|When Small Donors Get Together|
|May 18, 2007||Wall Street Journal, Print Edition|
|ROBERT J. HUGHES |
Donors with limited resources who don't want to see their modest contributions swallowed up in large charitable institutions are increasingly starting up giving circles to keep things personal.
In the circles, people pool their money to award grants. The 14 twentysomething professionals of Gather and Give: Let's Eat, a group in Washington, D.C., each contribute $75 to $300 and focus on food-related causes. The Zawadi giving circle in New Orleans helps support programs for black Americans in the area, while the Queer Youth Fund in Los Angeles raises money for organizations to improve the quality of life for gay and lesbian youth.
"By pooling our financial resources, we can have a far greater impact" than individual donors, says Marla Adams, an attorney and founding member of Women for Women, an Asheville, N.C., giving circle that helps various regional charities. And, she adds, members learn about the region's needs.
Giving circles doubled from 2004 to 2006, according to a survey by the Forum of Regional Associations of Grantmakers, of Washington, D.C., a network of 32 organizations. Last year the Forum found 400 giving circles and estimates that circles have granted almost $100 million in the past four years. The groups can be traced back to mutual aid societies and fraternal organizations from hundreds of years ago that pooled resources for their communities.
Giving circles let donors get connected in some vital ways to their communities and help fix their problems, says Daria Teutonico, director of the Forum's New Ventures in Philanthropy program. Some groups have minimums for entry -- from $10 or $20 to thousands of dollars -- and others combine giving with volunteerism.
Each member of the Women's Impact Fund of Charlotte, N.C., which now has 360 contributors, must give $5,500 over five years. This month, the circle will be making $344,500 in grants to five regional nonprofits in various fields. In New Orleans, the Zawadi circle has raised almost $24,000 for a financial-education and savings program for low-income New Orleans residents and a math-tutoring program for students.
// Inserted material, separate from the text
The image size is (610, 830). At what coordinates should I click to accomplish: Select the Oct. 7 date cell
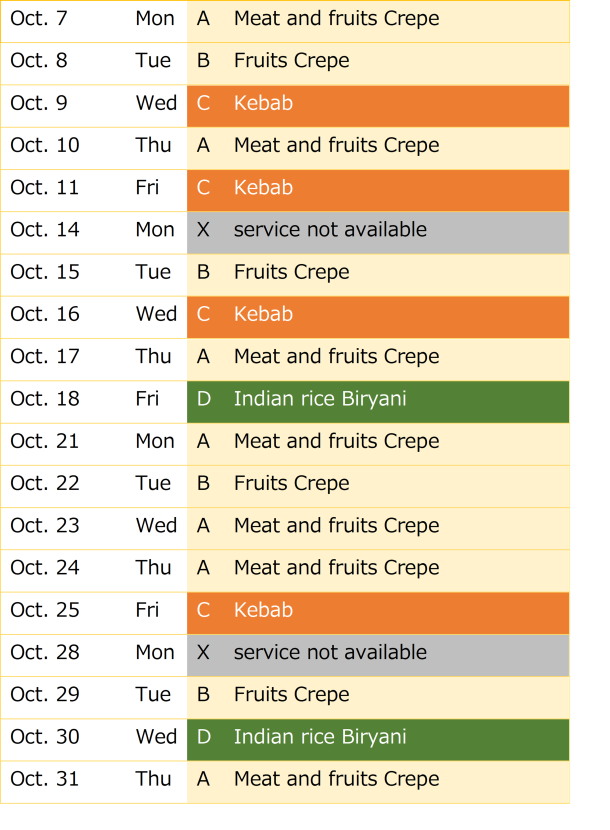[39, 19]
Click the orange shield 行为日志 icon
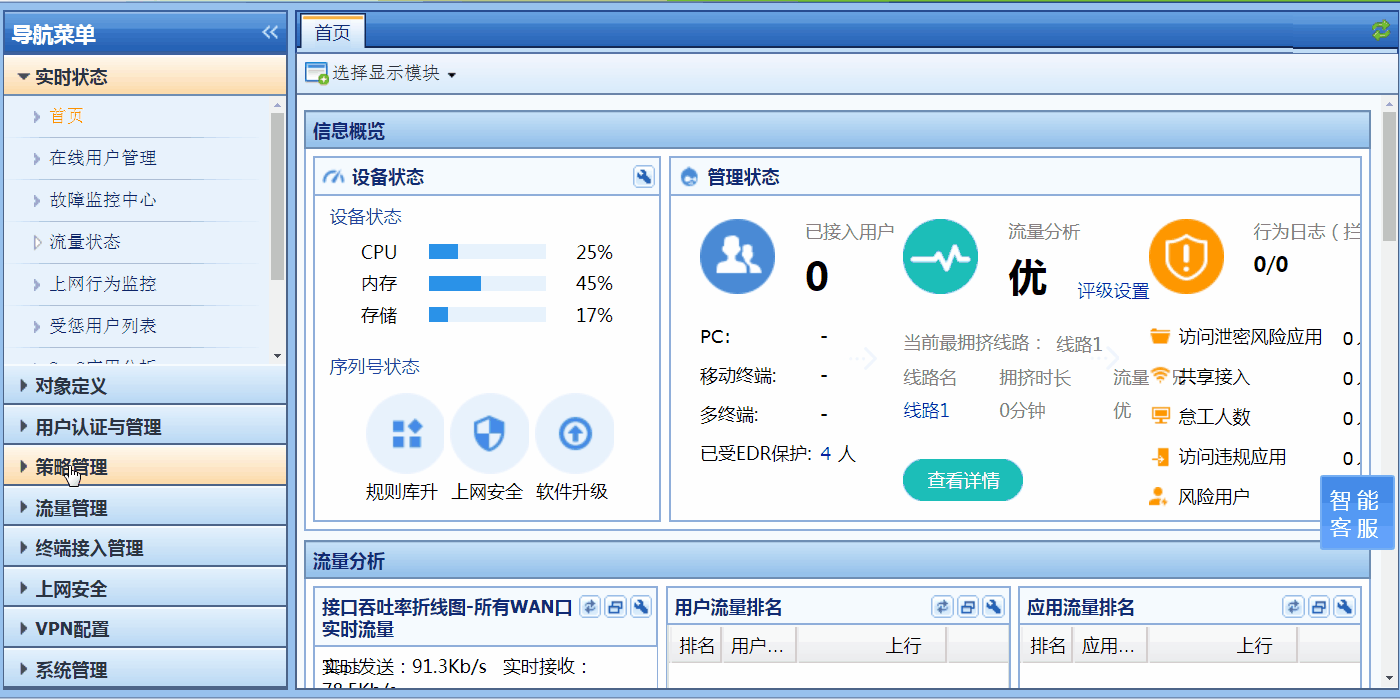 tap(1186, 257)
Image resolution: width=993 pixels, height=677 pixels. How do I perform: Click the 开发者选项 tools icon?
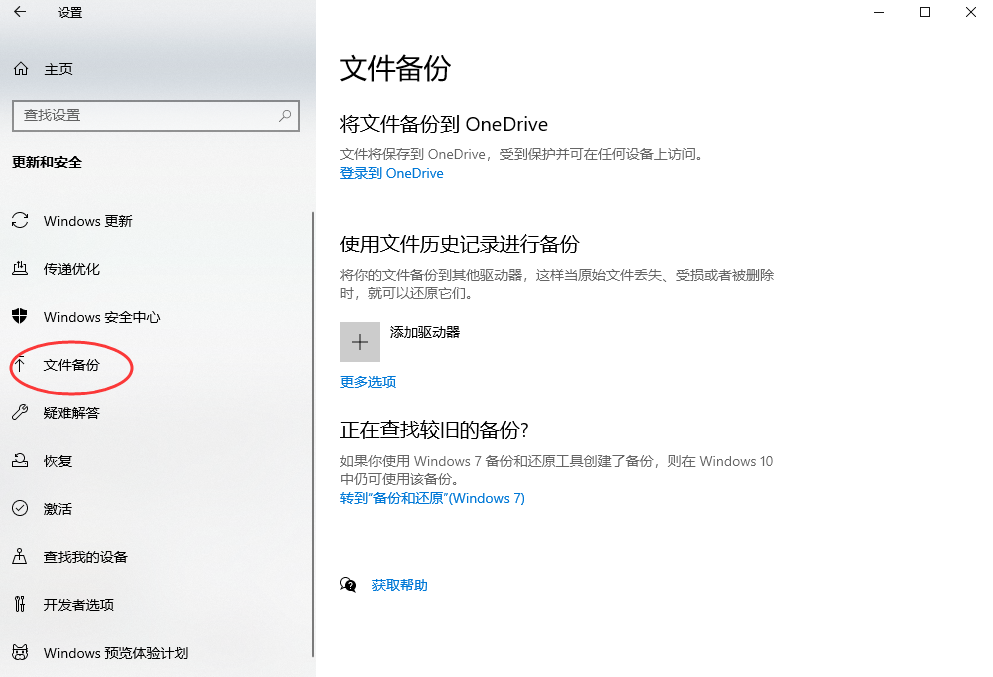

One problem: where to put the collected money. Katy Love, who founded Gather and Give, says the group even considered a safe-deposit box before finding -- as many circles do -- a host organization to hold and distribute grant money, in this case the Washington Area Women's Foundation. (The giving circle must meet the foundation's criteria in its grants.) Giving circles are generally not registered as nonprofit organizations, and usually don't solicit applications for grants as large foundations do.
Another problem can be turnover. Many of Gather and Give's members are relocating to take new jobs. "We're losing half the giving circle at the end of June," Ms. Love says. "But those of us who are staying are interested in doing it again," around different issues. Members joined, she says, in order to "get together to be academic, critical, learn about our world." In a way, she says, they were continuing their education.
Gift of the Week / Simons Say: Endowment
Who gave it: Melvin Simon, co-chairman of Simon Property Group, one of the nation's largest shopping-mall owners, and his wife, Bren, who owns a design firm.
How much: $10 million
Who got it: The Indianapolis Museum of Art
By request: The funds will endow the position of museum director and chief executive.
How it happened: Almost a year ago, Mrs. Simon went to the museum's annual meeting to meet its new director, Maxwell L. Anderson. Although the couple belonged to the museum, they were known for supporting Jewish causes, children's charities and universities, including a recent $50 million gift to the Indiana University Cancer Center. But Mrs. Simon says they were impressed by Mr. Anderson's abilities as a manager and antiquities scholar. Four months ago, he approached the couple with the idea of endowing his own $360,000 job. Mrs. Simon says they were glad to underwrite the position's entire pay in perpetuity because "capable leaders of not-for-profits are even harder to find" than company executives. Next up: The museum hopes to endow its curators and conservators.